Data excerpts:
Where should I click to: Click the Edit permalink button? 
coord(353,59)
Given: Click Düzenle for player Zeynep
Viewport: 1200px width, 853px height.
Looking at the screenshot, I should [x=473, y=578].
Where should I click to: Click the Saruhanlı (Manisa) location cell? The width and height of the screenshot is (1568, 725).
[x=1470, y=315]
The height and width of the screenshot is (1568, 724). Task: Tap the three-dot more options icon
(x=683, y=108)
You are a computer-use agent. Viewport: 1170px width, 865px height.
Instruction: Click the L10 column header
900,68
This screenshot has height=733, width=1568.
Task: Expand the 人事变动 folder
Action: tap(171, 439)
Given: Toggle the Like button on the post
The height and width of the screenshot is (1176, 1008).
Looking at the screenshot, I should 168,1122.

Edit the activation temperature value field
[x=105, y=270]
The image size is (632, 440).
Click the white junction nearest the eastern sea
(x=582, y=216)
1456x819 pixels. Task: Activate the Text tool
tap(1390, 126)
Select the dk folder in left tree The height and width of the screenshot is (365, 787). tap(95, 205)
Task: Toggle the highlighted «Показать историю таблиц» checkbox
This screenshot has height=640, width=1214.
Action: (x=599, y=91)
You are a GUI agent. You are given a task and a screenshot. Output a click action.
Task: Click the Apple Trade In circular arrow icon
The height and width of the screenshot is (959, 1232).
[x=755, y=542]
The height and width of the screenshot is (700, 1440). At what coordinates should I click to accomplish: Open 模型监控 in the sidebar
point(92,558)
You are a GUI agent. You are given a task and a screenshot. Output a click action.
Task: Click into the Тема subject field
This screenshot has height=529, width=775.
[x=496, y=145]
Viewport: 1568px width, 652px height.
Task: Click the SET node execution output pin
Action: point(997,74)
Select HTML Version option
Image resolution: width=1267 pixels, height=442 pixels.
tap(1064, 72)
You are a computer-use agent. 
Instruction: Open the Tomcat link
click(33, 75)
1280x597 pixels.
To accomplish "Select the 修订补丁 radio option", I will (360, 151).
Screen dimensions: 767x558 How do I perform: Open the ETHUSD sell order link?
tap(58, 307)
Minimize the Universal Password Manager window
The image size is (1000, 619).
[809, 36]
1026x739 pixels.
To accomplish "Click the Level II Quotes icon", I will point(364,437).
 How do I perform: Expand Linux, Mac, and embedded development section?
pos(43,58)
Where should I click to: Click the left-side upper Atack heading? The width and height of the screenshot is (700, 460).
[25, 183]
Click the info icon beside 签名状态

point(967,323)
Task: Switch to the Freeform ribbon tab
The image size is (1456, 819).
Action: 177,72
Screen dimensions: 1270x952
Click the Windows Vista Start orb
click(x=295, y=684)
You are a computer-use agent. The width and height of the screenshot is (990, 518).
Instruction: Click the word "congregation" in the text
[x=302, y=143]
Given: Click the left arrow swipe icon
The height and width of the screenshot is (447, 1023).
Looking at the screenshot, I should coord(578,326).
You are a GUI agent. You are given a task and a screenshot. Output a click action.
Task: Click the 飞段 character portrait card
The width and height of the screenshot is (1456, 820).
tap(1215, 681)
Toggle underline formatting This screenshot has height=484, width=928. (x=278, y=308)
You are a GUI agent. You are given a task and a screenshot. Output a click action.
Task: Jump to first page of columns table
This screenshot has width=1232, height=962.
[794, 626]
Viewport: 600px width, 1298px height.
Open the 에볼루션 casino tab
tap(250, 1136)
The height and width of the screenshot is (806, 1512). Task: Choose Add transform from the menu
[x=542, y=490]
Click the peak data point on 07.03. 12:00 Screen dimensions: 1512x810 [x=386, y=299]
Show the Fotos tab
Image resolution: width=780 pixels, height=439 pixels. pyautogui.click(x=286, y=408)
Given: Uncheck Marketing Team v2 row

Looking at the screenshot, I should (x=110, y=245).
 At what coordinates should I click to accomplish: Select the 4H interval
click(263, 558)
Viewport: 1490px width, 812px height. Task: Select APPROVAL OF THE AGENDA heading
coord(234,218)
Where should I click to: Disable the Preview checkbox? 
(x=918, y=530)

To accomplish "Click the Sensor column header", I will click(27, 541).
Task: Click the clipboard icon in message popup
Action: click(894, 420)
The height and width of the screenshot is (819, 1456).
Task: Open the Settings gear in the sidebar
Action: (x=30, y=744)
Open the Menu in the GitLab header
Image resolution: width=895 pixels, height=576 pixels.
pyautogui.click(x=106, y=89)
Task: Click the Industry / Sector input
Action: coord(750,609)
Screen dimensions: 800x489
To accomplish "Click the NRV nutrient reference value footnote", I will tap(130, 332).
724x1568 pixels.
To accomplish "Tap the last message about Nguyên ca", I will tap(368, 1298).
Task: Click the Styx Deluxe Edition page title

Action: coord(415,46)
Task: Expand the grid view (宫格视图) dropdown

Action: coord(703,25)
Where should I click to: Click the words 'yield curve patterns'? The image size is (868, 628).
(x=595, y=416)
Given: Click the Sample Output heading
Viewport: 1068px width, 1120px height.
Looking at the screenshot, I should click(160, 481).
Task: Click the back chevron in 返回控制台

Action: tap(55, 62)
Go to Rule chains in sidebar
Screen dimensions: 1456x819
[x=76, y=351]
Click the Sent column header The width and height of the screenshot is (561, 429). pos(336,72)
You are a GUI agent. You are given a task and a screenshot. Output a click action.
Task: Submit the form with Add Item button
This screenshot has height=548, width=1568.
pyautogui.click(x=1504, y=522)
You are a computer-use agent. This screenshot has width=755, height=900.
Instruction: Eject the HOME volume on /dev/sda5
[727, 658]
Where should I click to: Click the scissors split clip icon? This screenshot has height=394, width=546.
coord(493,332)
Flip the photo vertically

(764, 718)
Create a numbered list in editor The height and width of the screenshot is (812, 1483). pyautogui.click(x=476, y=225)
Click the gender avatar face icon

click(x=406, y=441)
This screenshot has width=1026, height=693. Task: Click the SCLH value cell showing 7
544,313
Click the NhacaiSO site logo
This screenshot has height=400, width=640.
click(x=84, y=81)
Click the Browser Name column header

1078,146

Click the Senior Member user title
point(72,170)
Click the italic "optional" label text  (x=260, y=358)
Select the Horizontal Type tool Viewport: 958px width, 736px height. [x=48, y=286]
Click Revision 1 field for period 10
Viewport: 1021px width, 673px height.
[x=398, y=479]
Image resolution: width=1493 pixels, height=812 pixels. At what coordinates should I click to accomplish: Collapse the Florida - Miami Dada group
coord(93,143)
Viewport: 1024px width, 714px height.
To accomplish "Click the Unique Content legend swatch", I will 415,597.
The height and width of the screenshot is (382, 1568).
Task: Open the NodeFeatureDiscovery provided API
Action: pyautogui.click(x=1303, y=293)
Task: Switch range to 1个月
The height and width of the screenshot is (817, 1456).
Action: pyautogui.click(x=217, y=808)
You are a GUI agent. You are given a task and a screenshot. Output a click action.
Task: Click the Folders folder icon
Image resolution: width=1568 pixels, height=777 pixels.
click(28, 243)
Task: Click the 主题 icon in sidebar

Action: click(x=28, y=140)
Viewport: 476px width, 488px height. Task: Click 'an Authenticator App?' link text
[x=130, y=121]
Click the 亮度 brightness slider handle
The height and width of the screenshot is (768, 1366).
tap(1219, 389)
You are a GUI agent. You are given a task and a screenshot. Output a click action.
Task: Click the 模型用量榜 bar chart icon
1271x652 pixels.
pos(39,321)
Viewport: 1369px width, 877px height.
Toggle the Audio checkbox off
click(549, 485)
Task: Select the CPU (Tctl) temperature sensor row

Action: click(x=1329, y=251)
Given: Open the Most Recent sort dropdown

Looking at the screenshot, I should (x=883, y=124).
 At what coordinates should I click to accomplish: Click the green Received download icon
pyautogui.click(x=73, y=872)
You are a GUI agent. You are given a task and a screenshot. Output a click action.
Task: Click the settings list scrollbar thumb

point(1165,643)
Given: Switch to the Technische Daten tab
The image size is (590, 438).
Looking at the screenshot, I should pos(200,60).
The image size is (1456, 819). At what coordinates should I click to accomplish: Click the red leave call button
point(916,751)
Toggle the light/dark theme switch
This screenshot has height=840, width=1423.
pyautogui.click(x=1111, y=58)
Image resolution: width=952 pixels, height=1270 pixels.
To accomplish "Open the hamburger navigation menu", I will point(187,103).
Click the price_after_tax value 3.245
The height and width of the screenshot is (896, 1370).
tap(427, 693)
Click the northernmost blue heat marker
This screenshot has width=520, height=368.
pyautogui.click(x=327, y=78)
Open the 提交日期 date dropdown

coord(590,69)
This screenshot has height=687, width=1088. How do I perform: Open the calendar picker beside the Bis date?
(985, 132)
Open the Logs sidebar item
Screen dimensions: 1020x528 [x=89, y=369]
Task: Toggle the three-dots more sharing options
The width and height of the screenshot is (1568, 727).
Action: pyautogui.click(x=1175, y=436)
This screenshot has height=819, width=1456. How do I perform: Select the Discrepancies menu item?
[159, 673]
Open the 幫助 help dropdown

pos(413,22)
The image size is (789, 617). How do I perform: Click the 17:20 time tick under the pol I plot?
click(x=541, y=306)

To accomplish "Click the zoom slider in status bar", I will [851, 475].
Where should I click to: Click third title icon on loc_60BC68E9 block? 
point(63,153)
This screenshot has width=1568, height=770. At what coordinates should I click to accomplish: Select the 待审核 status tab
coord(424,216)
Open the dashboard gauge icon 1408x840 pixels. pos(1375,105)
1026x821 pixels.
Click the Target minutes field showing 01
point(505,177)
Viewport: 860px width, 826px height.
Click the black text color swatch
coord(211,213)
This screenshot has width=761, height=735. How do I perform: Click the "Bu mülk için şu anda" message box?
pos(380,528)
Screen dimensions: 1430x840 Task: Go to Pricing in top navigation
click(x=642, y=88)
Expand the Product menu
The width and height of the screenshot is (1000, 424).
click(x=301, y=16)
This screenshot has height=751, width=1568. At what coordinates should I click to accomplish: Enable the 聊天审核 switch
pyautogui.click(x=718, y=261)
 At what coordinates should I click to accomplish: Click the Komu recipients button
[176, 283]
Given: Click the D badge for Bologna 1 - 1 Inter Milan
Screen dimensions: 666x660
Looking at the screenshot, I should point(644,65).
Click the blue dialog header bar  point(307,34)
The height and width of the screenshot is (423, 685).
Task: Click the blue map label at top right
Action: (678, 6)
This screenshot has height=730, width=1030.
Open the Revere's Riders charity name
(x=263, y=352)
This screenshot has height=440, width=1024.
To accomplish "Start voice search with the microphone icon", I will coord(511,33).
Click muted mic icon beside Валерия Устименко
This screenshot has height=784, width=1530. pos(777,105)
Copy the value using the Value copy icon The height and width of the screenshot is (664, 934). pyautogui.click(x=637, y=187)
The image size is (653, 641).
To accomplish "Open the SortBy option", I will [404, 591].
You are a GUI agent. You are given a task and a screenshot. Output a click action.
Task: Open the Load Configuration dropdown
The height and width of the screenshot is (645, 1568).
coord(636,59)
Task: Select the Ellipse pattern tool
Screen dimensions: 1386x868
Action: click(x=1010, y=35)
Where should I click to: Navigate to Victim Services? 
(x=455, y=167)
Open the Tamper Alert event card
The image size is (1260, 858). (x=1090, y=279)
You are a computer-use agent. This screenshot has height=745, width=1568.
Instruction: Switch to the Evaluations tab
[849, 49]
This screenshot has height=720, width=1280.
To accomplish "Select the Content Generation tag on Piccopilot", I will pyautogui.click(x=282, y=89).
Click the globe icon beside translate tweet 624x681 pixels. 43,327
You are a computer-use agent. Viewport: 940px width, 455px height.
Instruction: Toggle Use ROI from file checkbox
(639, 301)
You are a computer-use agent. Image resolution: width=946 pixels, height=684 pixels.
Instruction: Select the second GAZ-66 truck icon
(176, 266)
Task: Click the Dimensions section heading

Aim: Rewrite the records from the line holding "Given: Click the left arrow swipe icon" through the line holding "[x=542, y=490]", inclusive, changing "GUI agent" to "screen agent" and keeping everything else the same.

Solution to the problem:
Given: Click the left arrow swipe icon
The height and width of the screenshot is (447, 1023).
Looking at the screenshot, I should coord(578,326).
You are a screen agent. You are given a task and a screenshot. Output a click action.
Task: Click the 飞段 character portrait card
The width and height of the screenshot is (1456, 820).
tap(1215, 681)
Toggle underline formatting This screenshot has height=484, width=928. (x=278, y=308)
You are a screen agent. You are given a task and a screenshot. Output a click action.
Task: Jump to first page of columns table
This screenshot has width=1232, height=962.
[794, 626]
Viewport: 600px width, 1298px height.
Open the 에볼루션 casino tab
tap(250, 1136)
The height and width of the screenshot is (806, 1512). Task: Choose Add transform from the menu
[x=542, y=490]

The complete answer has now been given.